BM - 19

6.1K 280 24
                                    

Happy Reading!!!

***

Mario mendengus kecil ketika akhirnya menemukan Nathael. Sahabatnya itu berada di atap bangunan apartemen-nya. Padahal beberapa jam ini Mario sudah berkeliling ke beberapa tempat yang biasa pria itu datangi. Namun ternyata Nathael tidak pergi jauh.

Itu mengesalkan, sungguh! Sebab tak hanya lelah dan ngantuk yang dirinya rasa, bensin mobilnya pun habis sia-sia. Kalau saja ia tahu sejak awal bahwa sahabatnya itu berada di sini, mungkin Mario sudah dalam perjalanan pulang lagi ke apartemennya saat ini. Menemani Aruna tidur, atau melakukan hal-hal menyenangkan di tempat tidur.

Sial saja Nathael baru menanggapi panggilannya nyaris tengah malam, mengatakan keberadaannya dan memintanya membawakan minuman. Katanya bir yang di beli sebelumnya sudah habis sementara dia masih belum ingin berhenti. Pikirannya terlalu kacau, dan minuman beralkohol Nathael butuhkan untuk menemaninya menggalau. Sudah tak waras memang sahabatnya satu itu.

“Bir murahan!” cibir Mario kala mendapati kaleng bir yang berserakan di dekat sahabatnya itu duduk. Namun Nathael tidak sama sekali menghiraukan. Tetap diam menatap ke depan. Itu membuat Mario menghela napasnya, lalu mengambil duduk di samping pria itu dan mengangsurkan kaleng minuman yang tadi ia sempatkan beli di minimarket terdekat.

“Soda?” sebelah alis Nathael terangkat, menatap Mario dengan tatapan yang seolah berkata, ‘lo serius?’

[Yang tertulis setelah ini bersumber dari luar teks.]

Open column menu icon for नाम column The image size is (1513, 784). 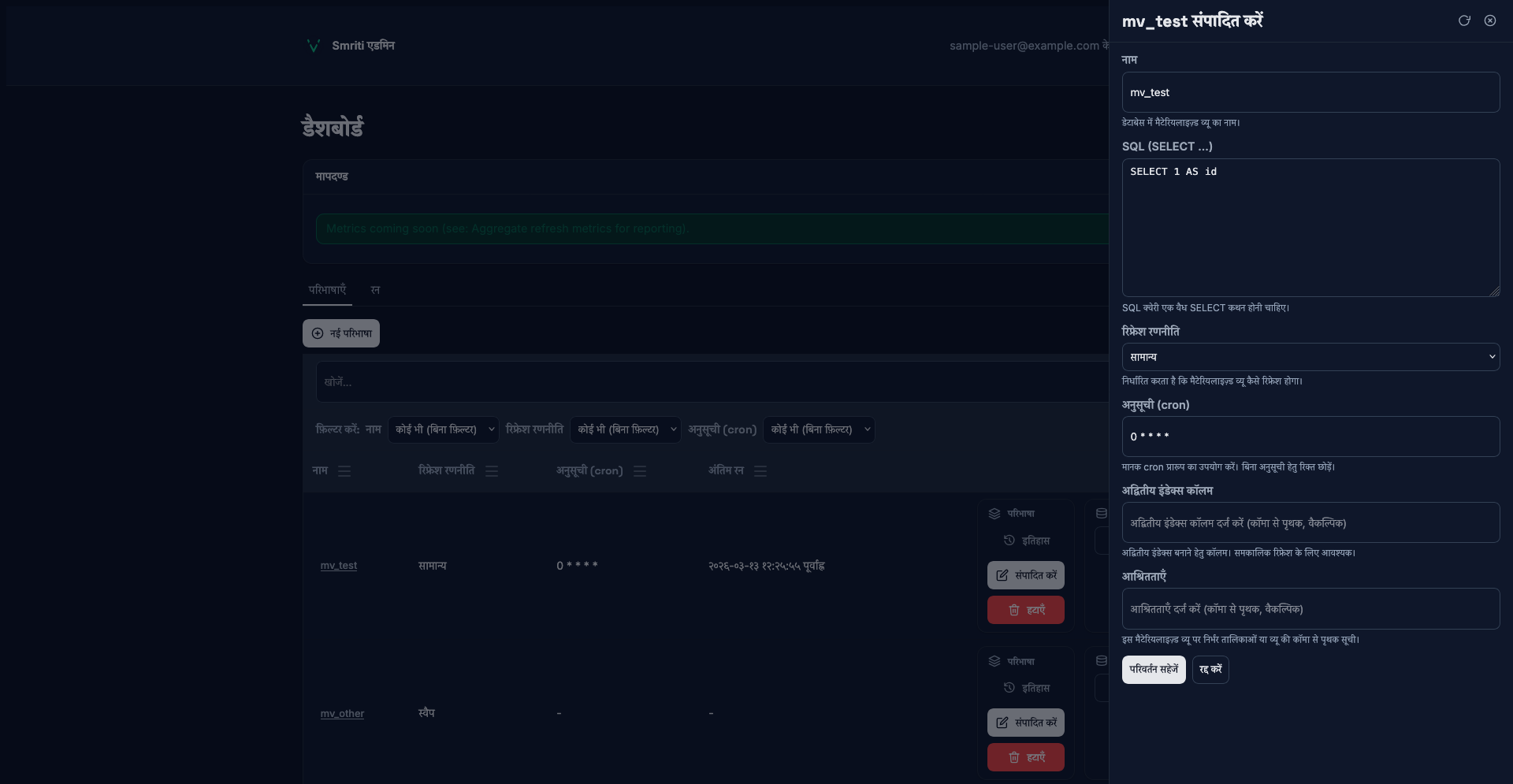344,471
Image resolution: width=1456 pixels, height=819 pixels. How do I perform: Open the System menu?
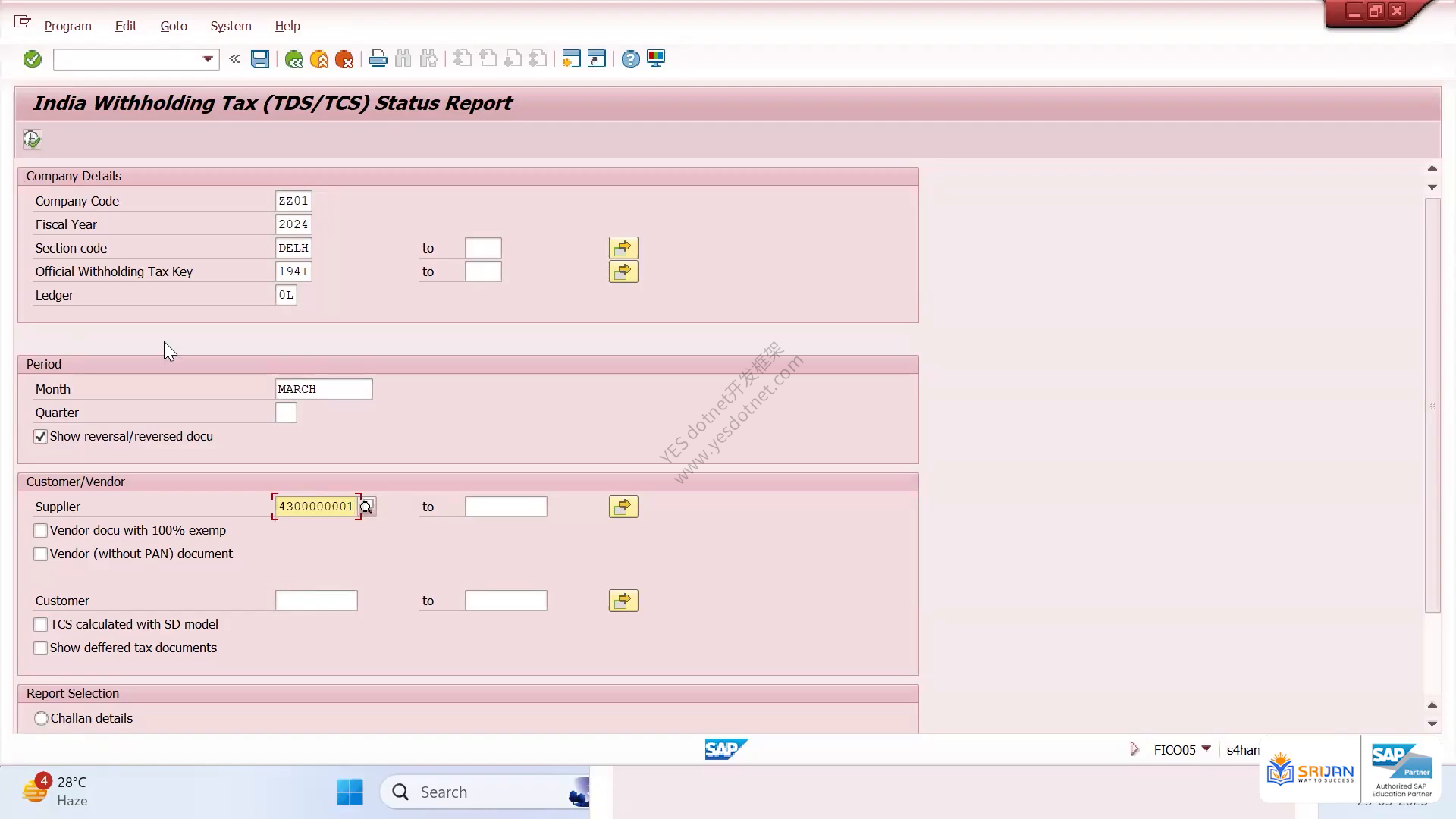(x=231, y=26)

“Bir-nya kosong.” Itu adalah kebohongan. Faktanya Mario memang sengaja membeli soda sebagai pengganti bir yang Nathael inginkan. Belakangan ini sudah terlalu banyak alkohol yang masuk ke dalam tubuh sahabatnya itu dan Mario tidak ingin menjadi yang disalahkan jika sampai terjadi sesuatu yang tidak diinginkan.

Nathael memang bukan pemula, pria itu sudah cukup kebal terhadap alkohol. Tapi tetap saja tubuhnya memiliki batas toleransi, dan beberapa hari yang lalu Nathael sempat minum sampai tidak sadarkan diri. Sekarang Mario tidak ingin pria itu mengulanginya lagi. Lagi pula alkohol bukan solusi untuk meredakan kelumit di hati.

Mario akui dirinya lebih candu pada minuman haram tersebut. Dan tak jauh berbeda, kerap kali dirinya pun melakukan hal serupa. Lari pada minuman setiap kali merasa emosi atau memiliki permasalahan hati yang tidak bisa dirinya luapkan secara langsung. Namun sekarang ia telah sadar, mabuk tidak akan membuat semuanya baik-baik saja. Mungkin benar mabuk bisa sedikit membuat kita lupa pada permasalahan yang ada, tapi setelahnya tidak ada yang berubah. Tetap saja kita harus menghadapinya.

“Bar lo kehabisan bir juga?”

Mario menggeleng santai. “Males aja harus ke bar dulu.”

“Ck, punya anak buah gak guna, percuma!” ujarnya mencibir, namun tak urung soda yang Mario berikan di teguk juga. Dan tatapannya kembali lurus ke depan. Helaan napasnya terdengar berat sebelum kemudian tawa miris diloloskan. Mario lantas menoleh, menatap diam pria menyedihkan di sampingnya.

Tidak ada kata yang Mario keluarkan, ia tetap diam, menunggu Nathael menceritakan perasaan sakitnya. Cukup lama Mario menunggu, sampai akhirnya Nathael berbicara, “Awalnya gue kira melihat dia bahagia gue juga akan merasakan hal serupa. Kenyataannya gak semudah itu."

Mendesah, Nathael kembali meneguk sodanya dan meremas kaleng minuman yang telah kosong itu seakan tengah melampiaskan emosi. “Gak bohong sih, gue emang bahagia melihat kebahagiaannya, tapi gak jarang gue membayangkan diri gue yang ada di posisi Nathan. Gue yang berdiri di samping Mutiara, menemani dia, mendengar rengekannya, menuruti keingannya. Gue yang ada di sana, menggenggam tangannya, menjadi alasan kebahagiaannya. Gue yang ada di sana, memeluknya, memberinya kenyamanan, rasa aman, dan cinta yang besar. Gue yang ada di sana, menjadi alasan untuk senyum indahnya. Tapi kemudian gue sadar, posisi gue bukan di sana, melainkan di sini. Menjadi penikmat setiap tawa yang diloloskannya.”